Data Integration Tools: Splunk Forwarders, Logstash, or other tools ingest and forward logs.

Documentation and Communication

Document your data source strategy:

  • Which data sources do you collect?
  • How long do you retain each source?
  • What detection coverage does each source enable?
  • What gaps exist?
  • What's your plan for closing gaps?

This documentation:

  • Guides security team priorities
  • Justifies tool and infrastructure investments
  • Enables objective assessment of detection capabilities
  • Communicates limitations to leadership

Data Source Mapping to Detections

Create explicit mappings between data sources and detections:

Data Source: Process Creation Detections:

  • Suspicious process parents
  • Known malware process names
  • Encoded command execution
  • Suspicious API calls from processes

Data Source: Registry Changes Detections:

  • Persistence mechanisms (run keys, services)
  • Accessibility features abused for persistence
  • Security tool configuration changes

Data Source: Network Connections Detections:

  • Connections to known malicious IPs
  • DNS queries to known malicious domains
  • Unusual outbound connections

These mappings ensure detections align with available data sources.

Conclusion

MITRE ATT&CK data sources specify what information you need to detect specific techniques.
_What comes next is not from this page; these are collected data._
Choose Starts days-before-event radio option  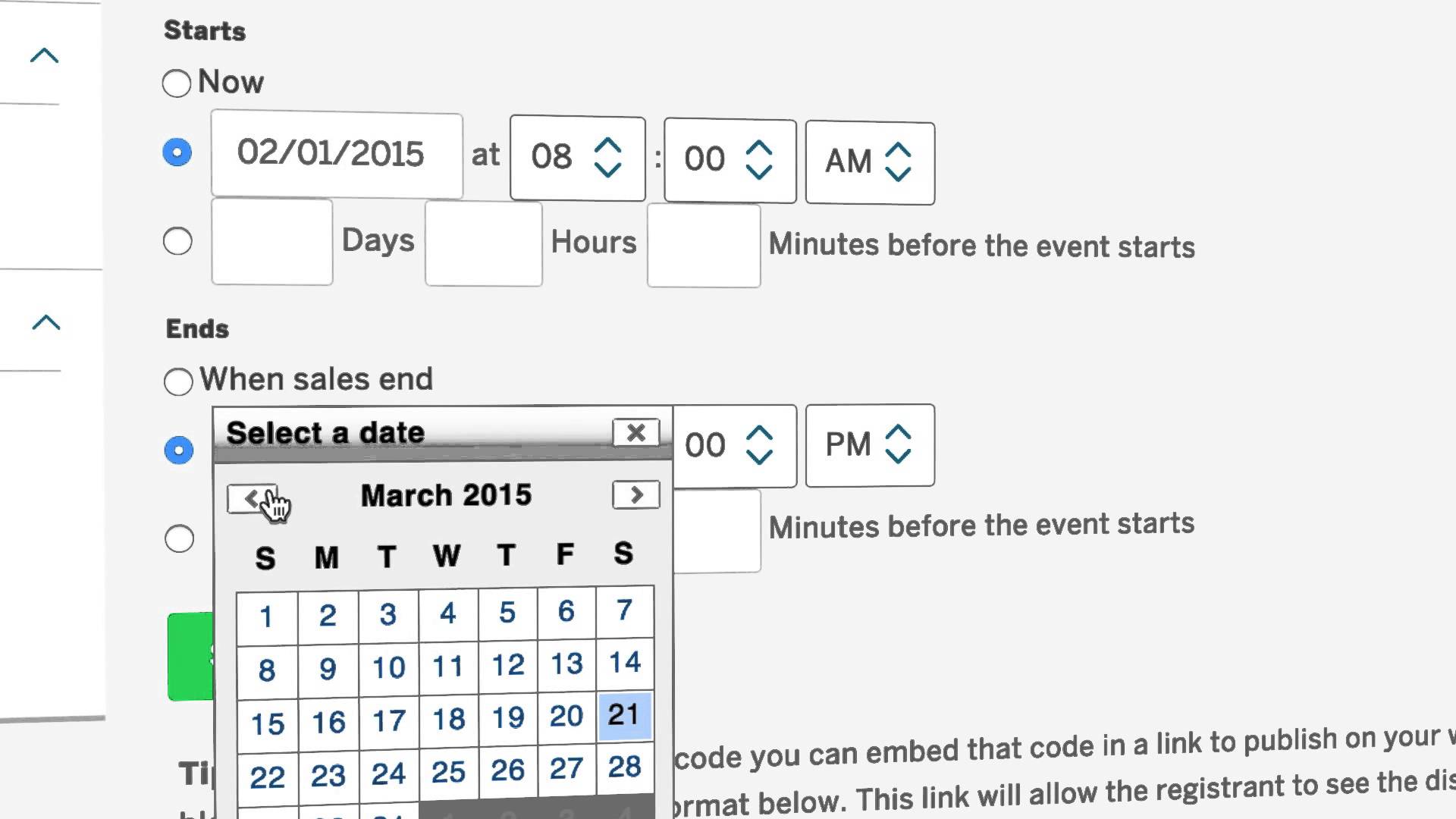point(178,242)
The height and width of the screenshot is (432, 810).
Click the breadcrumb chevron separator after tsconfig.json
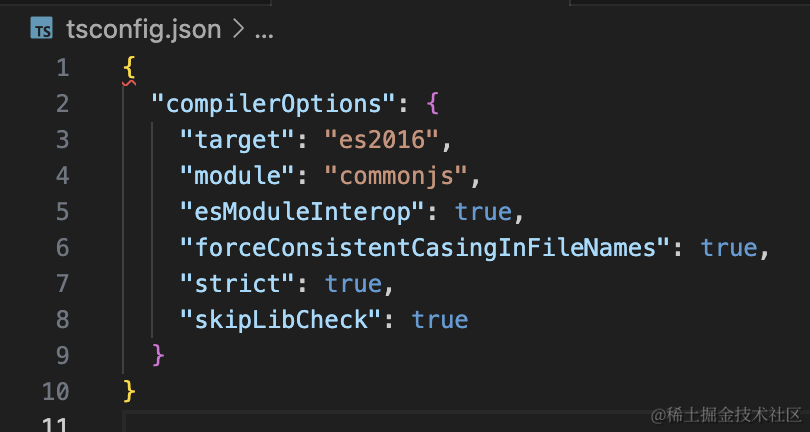click(x=238, y=30)
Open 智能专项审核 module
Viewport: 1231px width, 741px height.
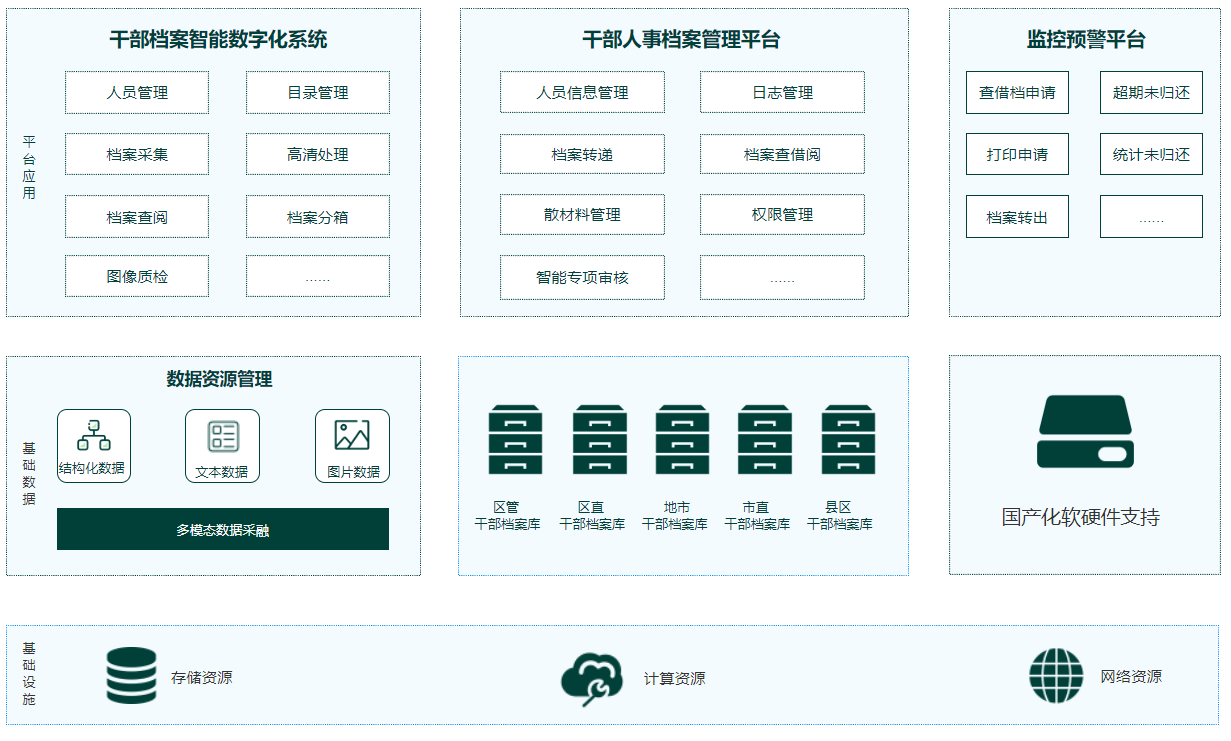click(582, 278)
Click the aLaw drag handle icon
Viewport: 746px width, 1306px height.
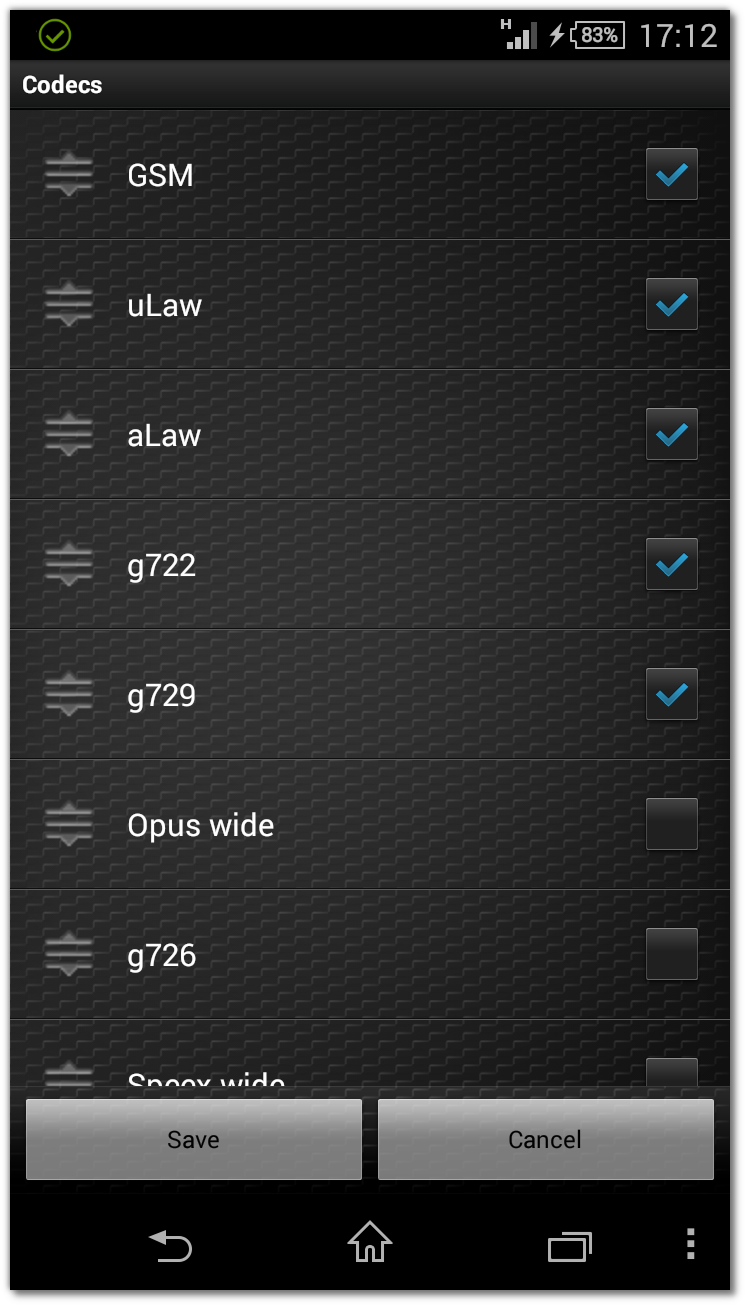(x=69, y=435)
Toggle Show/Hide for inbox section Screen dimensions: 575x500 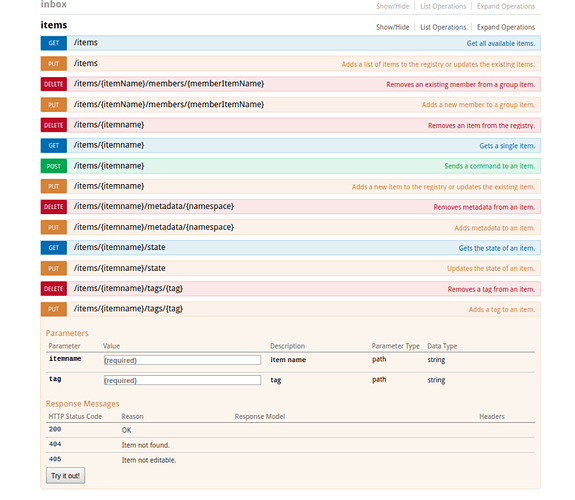392,6
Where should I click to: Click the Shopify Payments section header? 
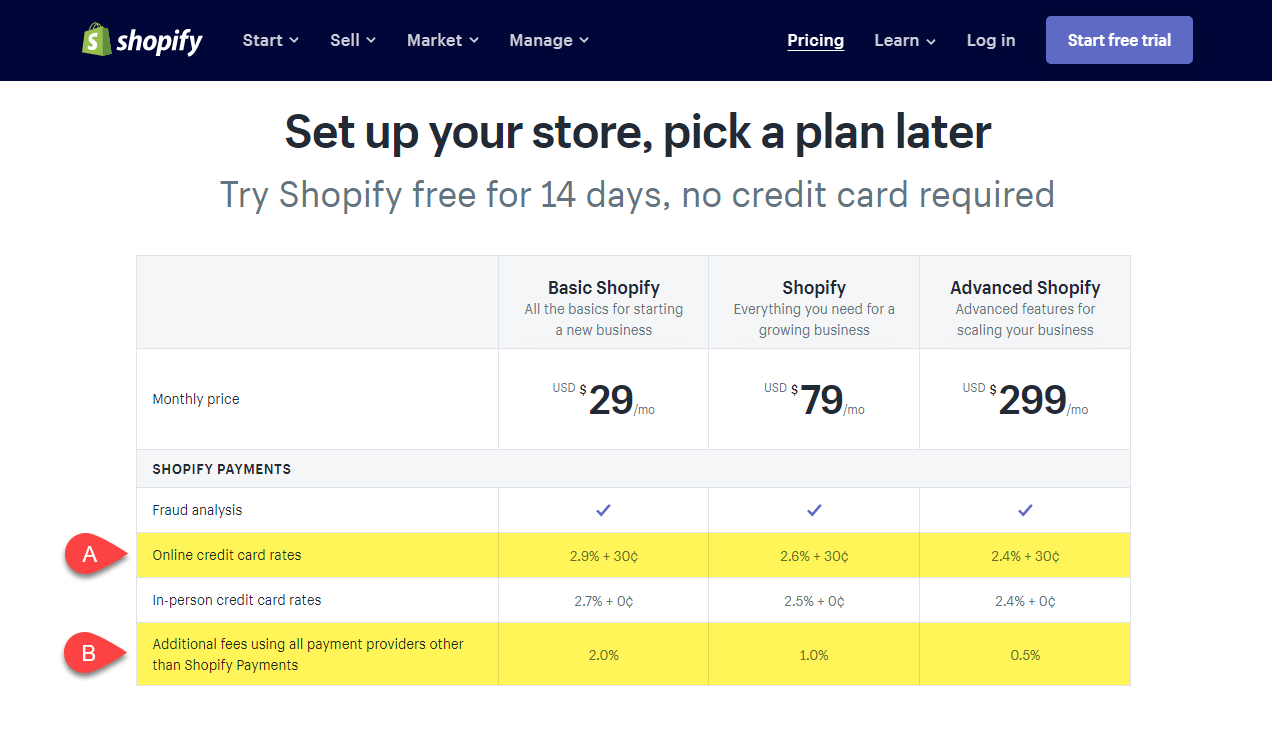tap(222, 469)
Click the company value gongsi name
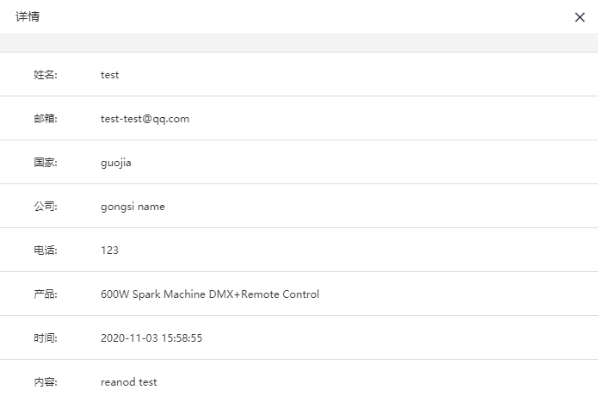Screen dimensions: 598x402 133,207
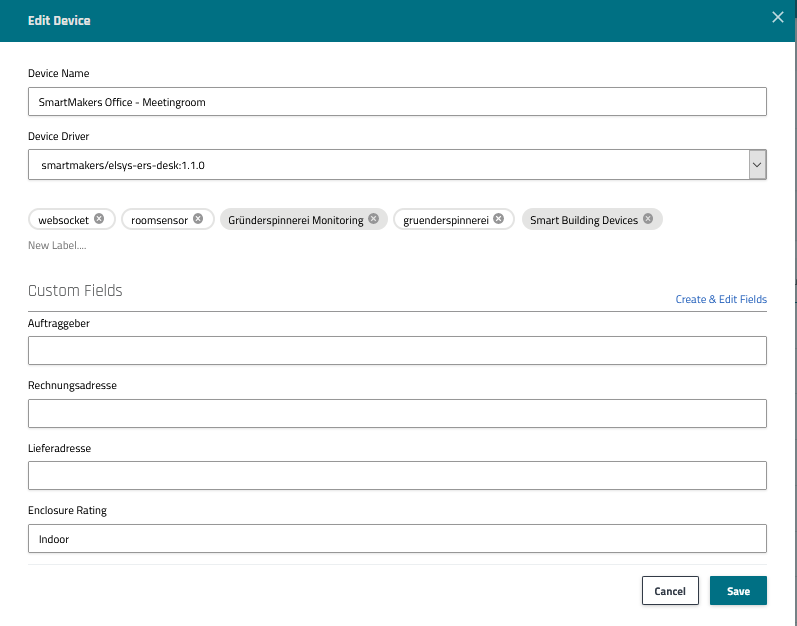Remove the Gründerspinnerei Monitoring tag
Image resolution: width=797 pixels, height=626 pixels.
[x=373, y=219]
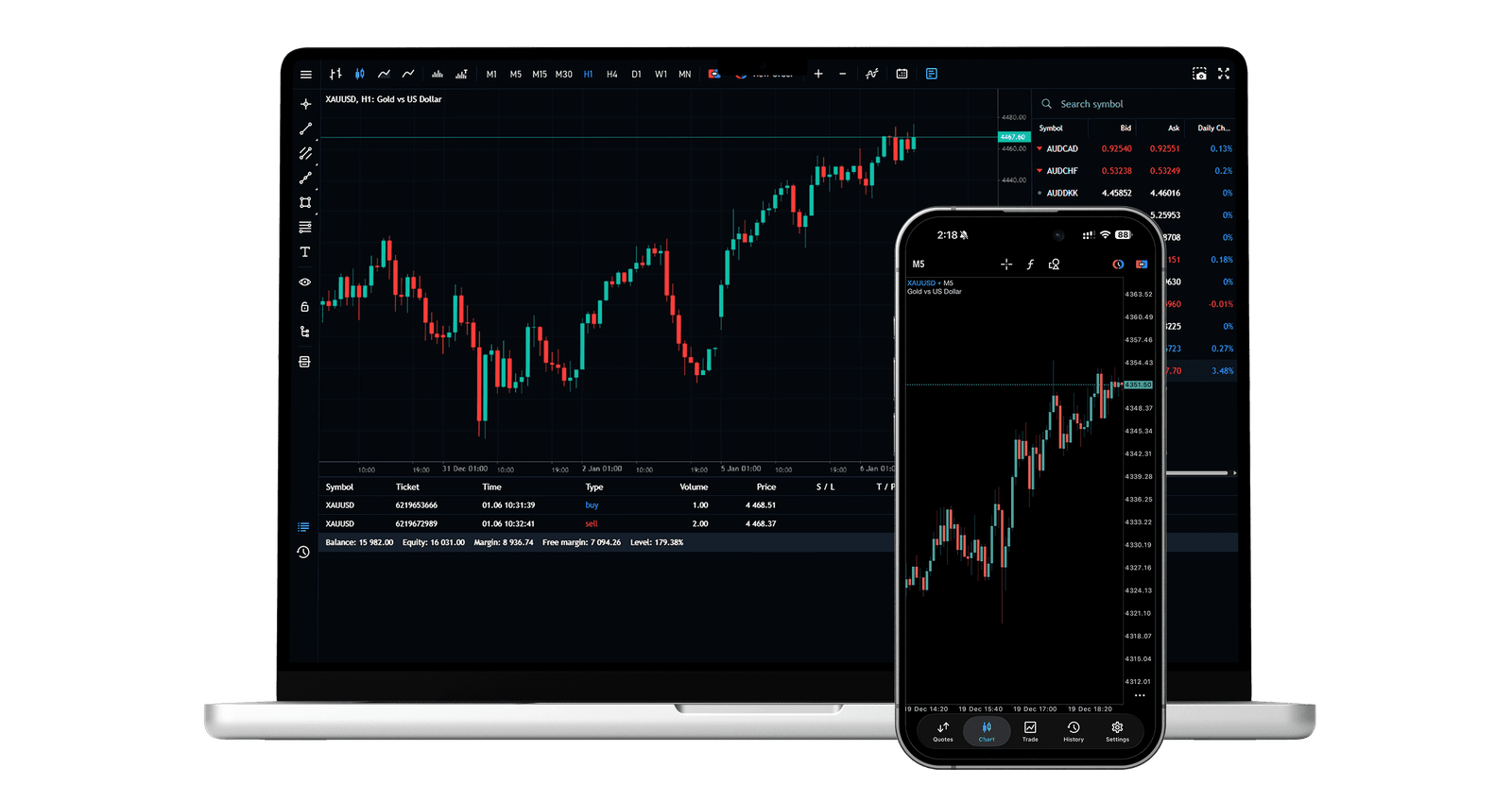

Understanding data sources enables objective assessment of your detection capabilities: if you can't collect a required data source, you can't detect the technique. Systematically assess your current data source collection, identify gaps against critical techniques, and prioritize improvements. This data-source-first approach ensures your monitoring infrastructure aligns with realistic detection needs rather than collecting irrelevant data while missing critical sources.